**Supplied passage**.

Creating Private EKS Cluster with Bastion Host using Terraform

October 12, 2023

Creating a private Amazon Elastic Kubernetes Service (EKS) cluster with a bastion host is an exceptionally secure way to manage and interact with your Kubernetes cluster's API. In this article, we'll explore how to set up this robust infrastructure, ensuring that your EKS environment remains isolated from the public internet while maintaining convenient, controlled access through the bastion host.

Link to Github code repo here

Prerequisites:

AWS Account: You must have an active AWS account. If you don't have one, you can sign up for an AWS account on the AWS website. You can create it here
IAM User or Role: Create an IAM (Identity and Access Management) user or role in your AWS account with the necessary permissions to create and manage EKS clusters. At a minimum, the user or role should have permissions to create EKS clusters, EC2 instances, VPCs, and related resources.

**Work instruction A**.
What permissions does the EKS cluster article say the IAM user or role needs at a minimum?
**Work instruction B**.
Repeat the stretch of the EKS cluster article from "October 12, 2023" through "the bastion host.".
Rely only on the EKS cluster article, not the listing.

**Source information**.
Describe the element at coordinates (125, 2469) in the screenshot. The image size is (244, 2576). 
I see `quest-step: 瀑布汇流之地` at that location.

---

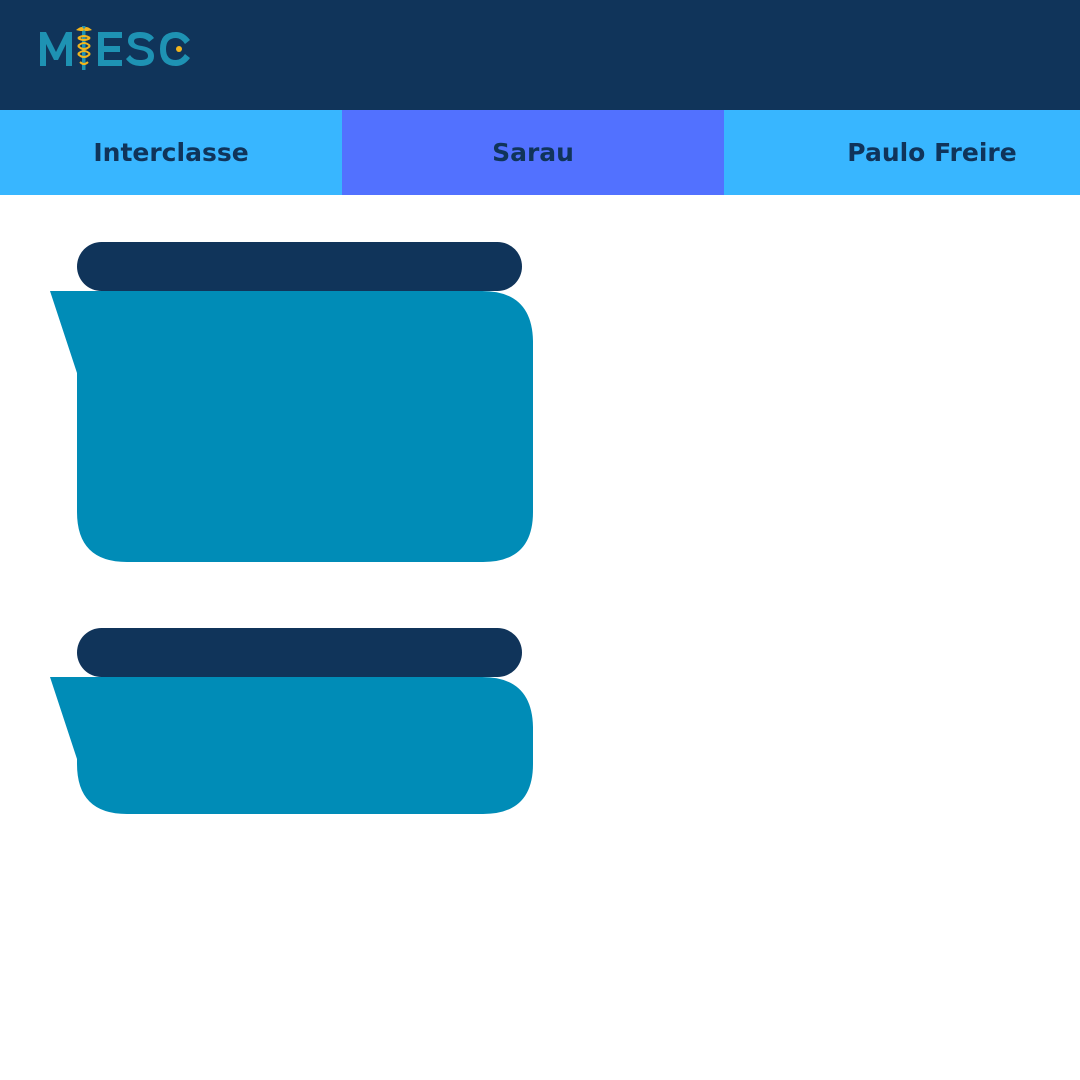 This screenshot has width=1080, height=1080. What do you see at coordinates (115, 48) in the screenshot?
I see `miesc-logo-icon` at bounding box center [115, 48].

**Answer section A**.
Permissions to create EKS clusters, EC2 instances, VPCs, and related resources.

**Answer section B**.
October 12, 2023

Creating a private Amazon Elastic Kubernetes Service (EKS) cluster with a bastion host is an exceptionally secure way to manage and interact with your Kubernetes cluster's API. In this article, we'll explore how to set up this robust infrastructure, ensuring that your EKS environment remains isolated from the public internet while maintaining convenient, controlled access through the bastion host.